[Begin Dataset rows]
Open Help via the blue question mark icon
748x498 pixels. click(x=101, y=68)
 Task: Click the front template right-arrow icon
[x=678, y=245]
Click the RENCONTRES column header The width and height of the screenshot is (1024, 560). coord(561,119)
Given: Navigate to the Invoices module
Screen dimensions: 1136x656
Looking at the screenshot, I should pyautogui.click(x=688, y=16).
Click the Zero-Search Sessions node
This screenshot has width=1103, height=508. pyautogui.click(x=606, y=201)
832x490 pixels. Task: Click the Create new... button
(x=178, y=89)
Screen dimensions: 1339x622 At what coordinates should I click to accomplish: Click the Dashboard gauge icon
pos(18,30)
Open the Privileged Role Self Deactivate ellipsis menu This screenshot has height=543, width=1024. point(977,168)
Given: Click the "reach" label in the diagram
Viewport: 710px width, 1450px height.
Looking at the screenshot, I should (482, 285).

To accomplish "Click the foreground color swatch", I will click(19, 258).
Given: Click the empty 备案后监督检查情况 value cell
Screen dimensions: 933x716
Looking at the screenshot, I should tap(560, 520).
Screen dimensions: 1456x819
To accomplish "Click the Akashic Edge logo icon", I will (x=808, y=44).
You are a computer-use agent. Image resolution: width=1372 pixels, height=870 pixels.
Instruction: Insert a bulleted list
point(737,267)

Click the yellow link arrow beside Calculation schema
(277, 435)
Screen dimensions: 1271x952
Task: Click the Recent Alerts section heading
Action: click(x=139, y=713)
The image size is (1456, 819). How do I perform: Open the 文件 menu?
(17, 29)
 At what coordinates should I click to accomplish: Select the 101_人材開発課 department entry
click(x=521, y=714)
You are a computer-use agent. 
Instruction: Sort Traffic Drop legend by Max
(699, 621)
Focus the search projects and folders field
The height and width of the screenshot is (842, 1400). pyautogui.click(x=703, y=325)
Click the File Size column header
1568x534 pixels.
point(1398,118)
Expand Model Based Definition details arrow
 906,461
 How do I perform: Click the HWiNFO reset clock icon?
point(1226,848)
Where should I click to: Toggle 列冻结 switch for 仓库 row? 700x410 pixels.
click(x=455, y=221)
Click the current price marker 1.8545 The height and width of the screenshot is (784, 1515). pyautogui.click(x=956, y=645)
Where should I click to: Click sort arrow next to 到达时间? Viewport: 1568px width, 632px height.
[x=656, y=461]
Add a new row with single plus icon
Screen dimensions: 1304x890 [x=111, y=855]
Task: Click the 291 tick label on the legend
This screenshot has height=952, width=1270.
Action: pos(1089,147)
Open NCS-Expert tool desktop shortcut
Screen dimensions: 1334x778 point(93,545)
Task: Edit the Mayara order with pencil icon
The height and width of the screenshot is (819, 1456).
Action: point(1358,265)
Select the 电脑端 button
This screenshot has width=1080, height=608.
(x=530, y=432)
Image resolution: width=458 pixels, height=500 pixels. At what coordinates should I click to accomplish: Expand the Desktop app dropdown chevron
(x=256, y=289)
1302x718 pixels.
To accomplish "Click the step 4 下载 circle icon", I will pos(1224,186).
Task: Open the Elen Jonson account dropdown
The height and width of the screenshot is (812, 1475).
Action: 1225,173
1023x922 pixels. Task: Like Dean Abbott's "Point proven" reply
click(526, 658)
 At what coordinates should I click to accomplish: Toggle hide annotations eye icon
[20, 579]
[End Dataset rows]
**Your goal**
Copy out every one of the lines above word for word, keeping their original order.

**Output below**
Open Help via the blue question mark icon
748x498 pixels. click(x=101, y=68)
 Task: Click the front template right-arrow icon
[x=678, y=245]
Click the RENCONTRES column header The width and height of the screenshot is (1024, 560). coord(561,119)
Given: Navigate to the Invoices module
Screen dimensions: 1136x656
Looking at the screenshot, I should pyautogui.click(x=688, y=16).
Click the Zero-Search Sessions node
This screenshot has width=1103, height=508. pyautogui.click(x=606, y=201)
832x490 pixels. Task: Click the Create new... button
(x=178, y=89)
Screen dimensions: 1339x622 At what coordinates should I click to accomplish: Click the Dashboard gauge icon
pos(18,30)
Open the Privileged Role Self Deactivate ellipsis menu This screenshot has height=543, width=1024. point(977,168)
Given: Click the "reach" label in the diagram
Viewport: 710px width, 1450px height.
Looking at the screenshot, I should (482, 285).

To accomplish "Click the foreground color swatch", I will click(19, 258).
Given: Click the empty 备案后监督检查情况 value cell
Screen dimensions: 933x716
Looking at the screenshot, I should tap(560, 520).
Screen dimensions: 1456x819
To accomplish "Click the Akashic Edge logo icon", I will (x=808, y=44).
You are a computer-use agent. Image resolution: width=1372 pixels, height=870 pixels.
Instruction: Insert a bulleted list
point(737,267)

Click the yellow link arrow beside Calculation schema
(277, 435)
Screen dimensions: 1271x952
Task: Click the Recent Alerts section heading
Action: click(x=139, y=713)
The image size is (1456, 819). How do I perform: Open the 文件 menu?
(17, 29)
 At what coordinates should I click to accomplish: Select the 101_人材開発課 department entry
click(x=521, y=714)
You are a computer-use agent. 
Instruction: Sort Traffic Drop legend by Max
(699, 621)
Focus the search projects and folders field
The height and width of the screenshot is (842, 1400). pyautogui.click(x=703, y=325)
Click the File Size column header
1568x534 pixels.
point(1398,118)
Expand Model Based Definition details arrow
 906,461
 How do I perform: Click the HWiNFO reset clock icon?
point(1226,848)
Where should I click to: Toggle 列冻结 switch for 仓库 row? 700x410 pixels.
click(x=455, y=221)
Click the current price marker 1.8545 The height and width of the screenshot is (784, 1515). pyautogui.click(x=956, y=645)
Where should I click to: Click sort arrow next to 到达时间? Viewport: 1568px width, 632px height.
[x=656, y=461]
Add a new row with single plus icon
Screen dimensions: 1304x890 [x=111, y=855]
Task: Click the 291 tick label on the legend
This screenshot has height=952, width=1270.
Action: pos(1089,147)
Open NCS-Expert tool desktop shortcut
Screen dimensions: 1334x778 point(93,545)
Task: Edit the Mayara order with pencil icon
The height and width of the screenshot is (819, 1456).
Action: point(1358,265)
Select the 电脑端 button
This screenshot has width=1080, height=608.
(x=530, y=432)
Image resolution: width=458 pixels, height=500 pixels. At what coordinates should I click to accomplish: Expand the Desktop app dropdown chevron
(x=256, y=289)
1302x718 pixels.
To accomplish "Click the step 4 下载 circle icon", I will pos(1224,186).
Task: Open the Elen Jonson account dropdown
The height and width of the screenshot is (812, 1475).
Action: 1225,173
1023x922 pixels. Task: Like Dean Abbott's "Point proven" reply
click(526, 658)
 At what coordinates should I click to accomplish: Toggle hide annotations eye icon
[20, 579]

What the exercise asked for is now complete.